The given expression which needs to get factorised as $8{a^3} + 125{b^3} - 64{c^3} + 120abc$
As we know that ${x^3} + {y^3} + {z^3} - 3xyz = \left( {x + y + z} \right)\left( {{x^2} + {y^2} + {z^2} - xy - yz - zx} \right){\text{ }} \to {\text{(1)}}$
The given expression can be represented in the form of LHS of above equation as
$8{a^3} + 125{b^3} - 64{c^3} + 120abc = {\left( {2a} \right)^3} + {\left( {5b} \right)^3} + {\left( { - 4c} \right)^3} - 3\left( {2a} \right)\left( {5b} \right)\left( { - 4c} \right)$
Now replace $2a$ by $x$, $5b$ by $y$ and $- 4c$ by $z$, we get
$8{a^3} + 125{b^3} - 64{c^3} + 120abc = {x^3} + {y^3} + {z^3} - 3xyz$
Using equation (1), the above can be written as
$8{a^3} + 125{b^3} - 64{c^3} + 120abc = {x^3} + {y^3} + {z^3} - 3xyz = \left( {x + y + z} \right)\left( {{x^2} + {y^2} + {z^2} - xy - yz - zx} \right)$
Now, let us back substitute the values of $x$, $y$ and $z$ in the above expression
$8{a^3} + 125{b^3} - 64{c^3} + 120abc = \left( {2a + 5b - 4c} \right)\left[ {{{\left( {2a} \right)}^2} + {{\left( {5b} \right)}^2} + {{\left( { - 4c} \right)}^2} - \left( {2a} \right)\left( {5b} \right) - \left( {5b} \right)\left( { - 4c} \right) - \left( { - 4c} \right)\left( {2a} \right)} \right] \\ \Rightarrow 8{a^3} + 125{b^3} - 64{c^3} + 120abc = \left( {2a + 5b - 4c} \right)\left( {4{a^2} + 25{b^2} + 16{c^2} - 10ab + 20bc + 8ca} \right) \\$
Therefore, as shown above the given expression is factorised into two factors.

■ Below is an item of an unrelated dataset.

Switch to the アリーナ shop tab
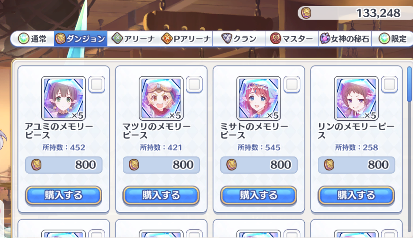The width and height of the screenshot is (413, 238). pos(133,39)
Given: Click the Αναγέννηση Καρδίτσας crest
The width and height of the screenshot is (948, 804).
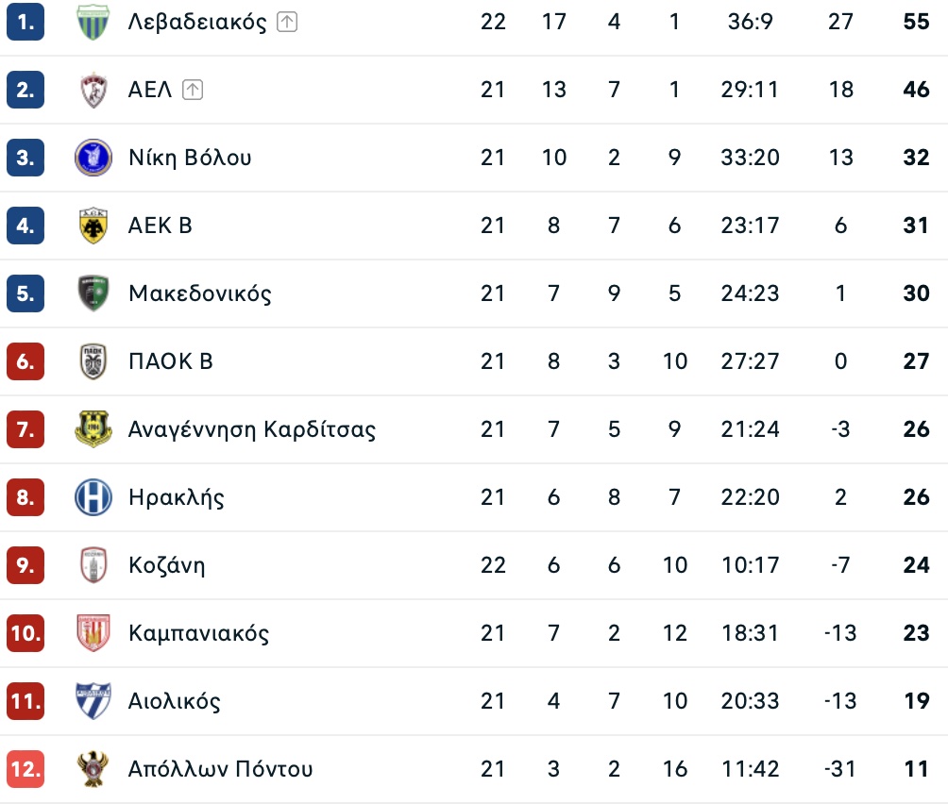Looking at the screenshot, I should click(93, 429).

Note- In these types of problems, we convert the given expression in a form which can be easily simplified with a help of a known formula. Here, we converted it in the form of $\left( {{x^3} + {y^3} + {z^3} - 3xyz} \right)$ and then its formula is used for factorisation.